You often bump into the same problem in different contexts as you work across industries and geographies. Different contexts can necessitate a different point of view, making the problem look slightly different. This highlights other aspects of the problem that you might not have been aware of before, highlighting previously hidden assumptions or connections to other problems. However, while this cross industry and geography insight is a valuable tool, the time required to go spelunking for insight is prohibitive. We find ourselves spend too much decoding the new context, and too little teasing out the important elements.

Learning to read, something I expect we all did in our childhood, is a struggle for fluency. We work from the identification of letters and words, through struggling to decode the text, to a level of fluency that enables us to focus on the meaning behind the text. Being fluent means being good enough at identification and decoding that we have the time and space for comprehension.

The ability to change the problem in front of you is really a question of being fluent in a range of environments; understanding a number of doctrines. These might be different industries (finance, public sector, utilities …) domains (logistics, risk management, military tactics, rhetoric …) or even geographies (APAC, EU, US …) as each has its own approach. We need enough experience in an environment to be able to decode it easily. Generally this means in the trenches experience, focused on applying knowledge, allowing us to weed out the common place and find the interesting and new. But building fluency takes time though; we can’t afford to immerse ourselves in every possible environment that might be of interest.

For quite a few years (from back in the day when my email address had a .oz at the end) I’ve been collecting a network of colleagues. Each is inquisitive in our own way, each with our own area of interest or theme, covering a huge, overlapping range of doctrines, while always looking for another idea too add to our toolbox. With the world being small, or even flat, this network of like minds has often been the source of a different point of view, one which solves the problem I’m working on. More recently this network has been migrating to Twitter, making the shared conversation more dynamic and immediate. It’s small networks of like-minds like this which can provide us the ability to effectively outsource the majority of our analysis, spreading the effort amongst out peers and creating the time and space to focus on synthesis.

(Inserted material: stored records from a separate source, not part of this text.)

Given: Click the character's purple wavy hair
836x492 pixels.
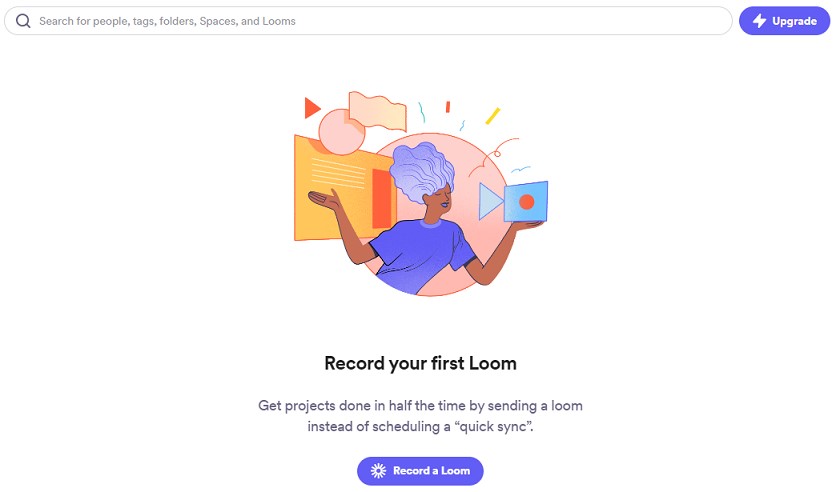Looking at the screenshot, I should pyautogui.click(x=421, y=171).
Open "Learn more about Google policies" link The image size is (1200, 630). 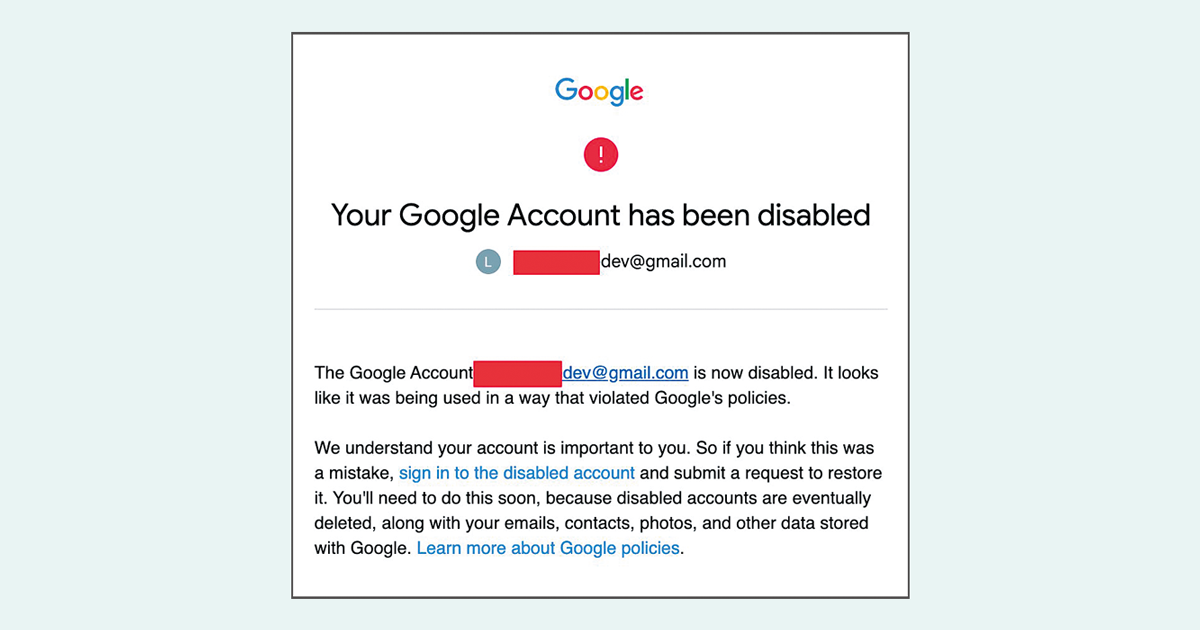(x=548, y=548)

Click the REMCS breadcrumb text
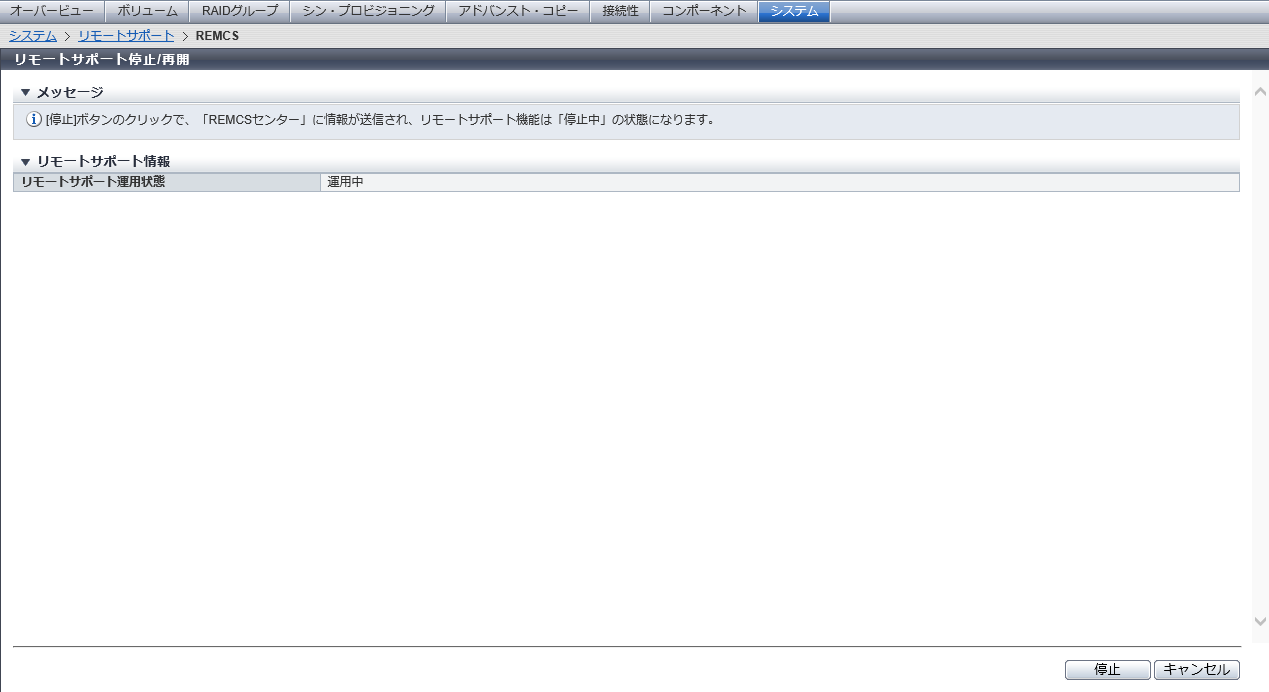click(x=217, y=36)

Which brings us to the crux of the problem: innovation relies on the synthesis, and the key to synthesis is in finding interesting problems to solve. An idea, no matter how brilliant, will not go far unless it results in a product or service the people want. Innovation exists out at the surface of our organisations, or at the production coal face. Just as with the breath strips example, interesting problems pop up in the most unexpected places. Our challenge is prepare ourselves so that we can capitalise on the the opportunity a problem represents. As a famous golfer once said:

Gary Player
Gary Player

The more I practice, the luckier I get.
Gary Player

The world around us changes so rapidly that innovation can seem random. The snowmobile was obvious to the people who invented it, as they worked via trial-and-error from the original problem they wanted to solve through to the completed solution; it didn’t leap from their brow as a fully formed concept. Develop your interests, become fluent in a wide range of relevant topics and environments, use your network to extend your reach even further, and look for interesting problems to solve. In a world awash with good ideas, when innovation relies on your ability synthesis new solutions by finding an new angle from which to approach old problems (possibly problems so old that people forgot that they had them), the key to success is to find our own focus and then use your own own interests to drive yourself forward while effectively leveraging your network and resources around you to take as much of the load as possible. Innovation is rarely the result of a brilliant idea, but a patient process of finding problems to solve and then solving them, and sometimes we’re surprised by how innovative our solutions can be.